Intel Falcon 8+
Intel Falcom 8+ – press photo

Today we are announcing the release of the Intel Falcon 8+ for North American markets.

This advanced system includes the Intel Falcon 8+ UAV, Intel Cockpit for ground control, as well as the Intel Powerpack to power the UAV. The Intel Falcon 8+ is our first Intel-branded commercial drone.

With the introduction of the Intel Falcon 8+ system, Intel is setting a new standard for commercial-grade drones, incorporating full electronic system redundancy and automated aerial-sensing solutions with best-in-class onboard sensors. It is also powered with the triple-redundant AscTec Trinity autopilot. The system provides detailed images down to millimeter accuracy and gives valuable structural analysis that helps users detect and prevent further damage to infrastructure. Operators will have tremendous opportunities to generate valuable aerial precision data.

The Falcon 8 and Falcon 8+ devices have not been authorized as required by the rules of the Federal Communications Commission. These devices are not, and may not be, offered for sale or lease, or sold or leased, until authorization is obtained.

Josh Walden is senior vice president and general manager of Intel’s New Technology Group.

Intel Cockpit controller
Intel Cockpit is part of the Intel Falcon 8+ system

Press Commentary

The Falcon 8+ is powered with AscTec Trinity technology, which is a triple-redundant autopilot with three redundant inertial measurement units that compensate for external influences like electromagnetic fields or strong winds. It also comes with a redesigned tablet-based mobile ground station called Intel Cockpit, with a joystick for single-handed flight control and a water-resistant user interface, and Intel Powerpack smart batteries as the power supply.

Intel continues to make inroads into the drone industry, announcing this week the company’s first branded drone for commercial use. The Falcon 8+ system is a complete package designed for “industrial inspection, surveying, and mapping,” and is built around an octocopter manufactured by Intel subsidiary Ascending Technologies

The drone’s rotors are arranged in AscTec’s patented V-formation, and the craft can reach speeds of up to 35 miles per hour — faster than most amateur drones. Its makers promise all sorts of features designed to appeal to professional pilots, including back-up batteries and communication systems built into the drone itself. The system also ships with the Intel Cockpit, a weatherproof controller with twin joysticks and an integrated Intel tablet, with the whole system ready to fly right out of the box.

Unlike with hobbyist drones, where DJI already accounts for 70 percent of the market, the commercial and industrial drone scene doesn’t yet have a single dominant drone maker. 3DR, which once touted itself as the leading drone company in the U.S., is now completely switching to building drones for commercial applications. And other drone makers, like Yuneec, Kespry and DJI, all have commercial-grade offerings, too.

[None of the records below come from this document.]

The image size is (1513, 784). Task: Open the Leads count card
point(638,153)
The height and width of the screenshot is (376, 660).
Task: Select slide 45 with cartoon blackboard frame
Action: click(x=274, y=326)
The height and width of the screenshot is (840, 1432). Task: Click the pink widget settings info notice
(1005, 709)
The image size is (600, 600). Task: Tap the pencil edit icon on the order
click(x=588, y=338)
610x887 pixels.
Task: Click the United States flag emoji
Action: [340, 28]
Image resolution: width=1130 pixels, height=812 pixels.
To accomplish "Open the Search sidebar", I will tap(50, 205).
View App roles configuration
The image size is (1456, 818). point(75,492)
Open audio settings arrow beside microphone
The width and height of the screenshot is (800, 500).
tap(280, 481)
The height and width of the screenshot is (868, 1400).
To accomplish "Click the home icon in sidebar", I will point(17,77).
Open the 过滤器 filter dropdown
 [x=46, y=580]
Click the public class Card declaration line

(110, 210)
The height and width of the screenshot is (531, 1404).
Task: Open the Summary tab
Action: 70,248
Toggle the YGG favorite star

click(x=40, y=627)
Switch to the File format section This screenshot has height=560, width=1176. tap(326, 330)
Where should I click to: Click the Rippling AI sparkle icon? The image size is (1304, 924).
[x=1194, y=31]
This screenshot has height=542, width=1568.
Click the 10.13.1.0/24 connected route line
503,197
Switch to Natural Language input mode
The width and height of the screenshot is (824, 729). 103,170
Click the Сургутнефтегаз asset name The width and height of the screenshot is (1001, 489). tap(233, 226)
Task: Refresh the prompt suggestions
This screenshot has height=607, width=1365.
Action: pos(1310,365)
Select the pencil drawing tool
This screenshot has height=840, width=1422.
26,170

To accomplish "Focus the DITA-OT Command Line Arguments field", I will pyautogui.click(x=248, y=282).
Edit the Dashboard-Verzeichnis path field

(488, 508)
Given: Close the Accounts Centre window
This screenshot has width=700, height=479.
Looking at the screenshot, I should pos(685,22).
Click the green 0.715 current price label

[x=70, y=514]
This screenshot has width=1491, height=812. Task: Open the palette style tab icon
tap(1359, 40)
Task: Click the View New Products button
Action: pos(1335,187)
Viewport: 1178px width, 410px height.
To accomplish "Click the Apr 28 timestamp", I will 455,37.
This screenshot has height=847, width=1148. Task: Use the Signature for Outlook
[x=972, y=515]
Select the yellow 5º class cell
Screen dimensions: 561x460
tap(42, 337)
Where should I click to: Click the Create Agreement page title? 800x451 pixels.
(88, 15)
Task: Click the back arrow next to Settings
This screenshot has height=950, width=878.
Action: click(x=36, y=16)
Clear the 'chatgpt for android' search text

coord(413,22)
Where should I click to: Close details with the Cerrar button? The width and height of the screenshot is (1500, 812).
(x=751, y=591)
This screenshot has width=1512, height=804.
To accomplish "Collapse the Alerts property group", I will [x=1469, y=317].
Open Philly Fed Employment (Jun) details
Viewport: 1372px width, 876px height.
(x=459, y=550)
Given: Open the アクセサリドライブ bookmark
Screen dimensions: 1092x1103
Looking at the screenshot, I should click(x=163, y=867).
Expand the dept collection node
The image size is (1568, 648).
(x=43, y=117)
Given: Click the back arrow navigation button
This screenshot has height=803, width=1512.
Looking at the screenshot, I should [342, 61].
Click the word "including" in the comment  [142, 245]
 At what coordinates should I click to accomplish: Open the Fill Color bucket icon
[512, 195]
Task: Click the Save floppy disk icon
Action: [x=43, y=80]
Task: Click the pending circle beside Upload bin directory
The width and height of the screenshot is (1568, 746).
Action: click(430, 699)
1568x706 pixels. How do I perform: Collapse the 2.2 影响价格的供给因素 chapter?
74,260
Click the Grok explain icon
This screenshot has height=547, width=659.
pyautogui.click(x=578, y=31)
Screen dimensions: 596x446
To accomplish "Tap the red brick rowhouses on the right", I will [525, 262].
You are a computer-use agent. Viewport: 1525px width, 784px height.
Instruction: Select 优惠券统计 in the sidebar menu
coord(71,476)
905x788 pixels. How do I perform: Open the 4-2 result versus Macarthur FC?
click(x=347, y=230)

Intel has been making a number of investments to boost its capabilities in drones. It said in January it was acquiring Ascending Technologies, a designer of drones with auto-pilot software in Krailing, Germany. Last month, the chip maker said it would acquire Movidius, a designer of low-power and high-performance SoC (system-on-a-chip) platforms for accelerating computer vision applications, which supplies chips to drone makers like DJI.

The Intel Falcon 8+ builds up on the AscTec Falcon 8 from Ascending Technologies. The V-form octocopter, with full electronic system redundancy covering batteries, communications and sensing, is outfitted for industrial inspection, surveying and mapping for professionals and experts, according to Intel. The UAV measures 768 x 817 x 160 millimeters and has a take off weight of 2.8 kilograms.

Intel Falcon 8+ in flight
Intel Falcon 8+ in flight
As I wrote in my InterDrone show reportAnil V. Nanduri, VP in the New Technology Group and General Manager of the UAV segment at Intel did a great high-risk live demo in the best Valley tradition including a LTE Facebook live stream from a Typhoon flying on stage. Better yet was the Falcon demo where the stalwart pilot flew it minus one and then minus two props.”
It appears that the real deal is even more impressive. German engineered and built to withstand real-world operating conditions. The controller is a thing of beauty (you can see a larger image here if you click on the picture) and includes a built-in Intel tablet. Note that this is a second generation product and that it is part of a broader product line. The AscTec website it well worth a look, as is the Intel fact sheet which provides some additional detail.
I am curious to learn how Intel will go to market – this doesn’t look like the kind of drone that one shops for at Best Buy. As of lunch time, it was not yet available for pre-order on Amazon. Price and availability were not announced – probably pending FCC approval. Clearly this is not vaporware.